Susanne Jung, Bouncing Back: Queer Resilience in Twentieth and Twenty-First Century English Literature and Culture (Bielefeld: Transcript, 2020) 244 pp. €39.99 $45.00 pdf, ISBN: 978-3-8394-5027-7
In Bouncing Back: Queer Resilience in Twentieth and Twenty-First Century English Literature and Culture, Susanne Jung states that ‘queer subjects have strategies of resilience at their disposal to help them cope with the challenge heteronormativity – as a power structure – poses to their affective lives’ (11), thus providing a framework for this book. Jung’s work offers an eclectic archive of such strategies, focusing on queer affect and creativity at the site of trauma caused by cisheteronormativity and, in more than one occasion, its intersection with racism.
The book stands as a necessary reminder of how normativity affects queer subjects, the threat it poses to the livelihoods of many, and how it continuously punches them down in visible and invisible ways. It also reminds the reader that bouncing back is possible and can take various forms. ‘Resilience,’ Jung writes, ‘in its original sense derived from its Latin root (resilire), means bouncing back, to rebound, to spring back, so resilience might be termed the ability to bounce back, or spring back’ (14). The forms this resilience can take, according to Jung, are related to creating and providing safer spaces for expression (especially through art forms), somatic forms of pleasure and release, fictional escape realms, and collectivity and community forming.
Additionally, Jung proposes that beyond the healing that practices of literary and cinematic creation offer, it is engagement with these works of art that might itself be part of a toolbox for queer healing and resilience strategies. This is particularly relevant during the COVID-19 pandemic, when pleasures or forms of resistance involving multiple bodies in proximity have been suspended, and many might feel the need to satiate their needs and turn to resilience strategies that utilise other forms (such as literature, poetry, films, music, stand-up comedy, or fan fiction, which can be experienced from one’s room).

===

__TASK REQUIREMENTS__:
1. Reproduce the review word for word, beginning at the words "Additionally, Jung proposes" and stopping after the words "from one’s room).".
2. Answer these questions from the review:
(a) Which publisher released the book, and in what year?
(b) What Latin root does the review give for "resilience"?
(c) How many pages does the book have?
3. According to the review, why is engaging with works of art as a resilience strategy especially relevant during the COVID-19 pandemic?

__PROVIDED DATA__:
===

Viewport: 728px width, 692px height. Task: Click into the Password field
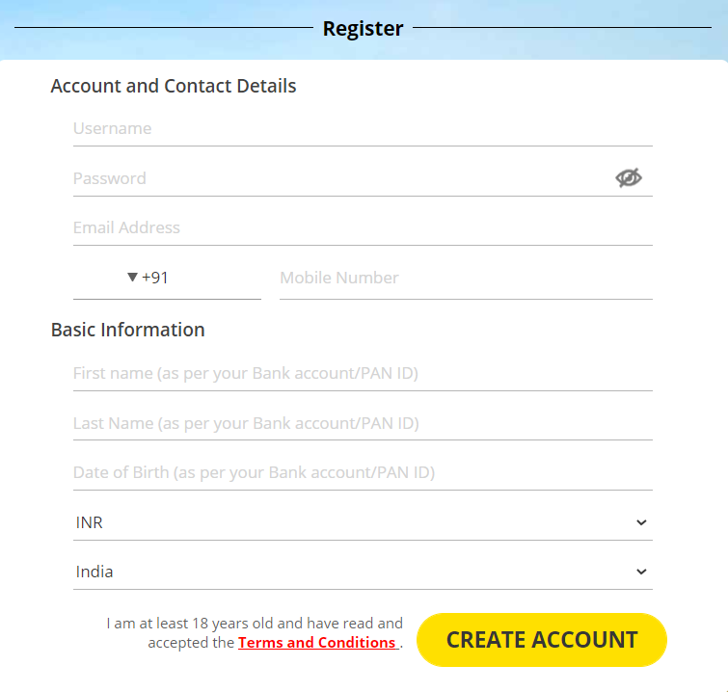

===

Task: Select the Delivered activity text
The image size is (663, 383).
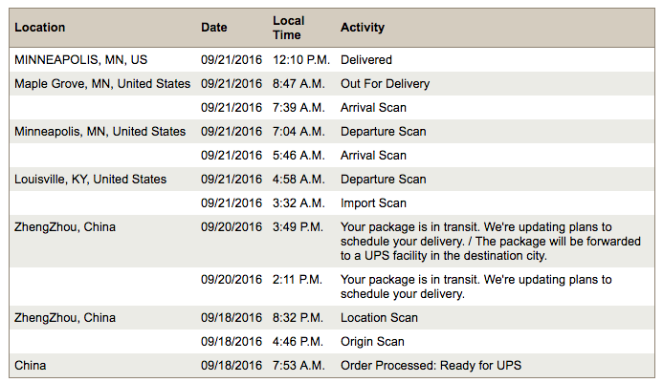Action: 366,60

===

__SOLUTION SET__:
1.
Additionally, Jung proposes that beyond the healing that practices of literary and cinematic creation offer, it is engagement with these works of art that might itself be part of a toolbox for queer healing and resilience strategies. This is particularly relevant during the COVID-19 pandemic, when pleasures or forms of resistance involving multiple bodies in proximity have been suspended, and many might feel the need to satiate their needs and turn to resilience strategies that utilise other forms (such as literature, poetry, films, music, stand-up comedy, or fan fiction, which can be experienced from one’s room).

2.
(a) Transcript (Bielefeld), 2020
(b) Resilire
(c) 244

3. During the pandemic, pleasures and forms of resistance that involve multiple bodies in proximity have been suspended. Many people may therefore turn to resilience strategies that use other forms, such as literature, poetry, films, music, stand-up comedy, or fan fiction, which can be experienced from one's room.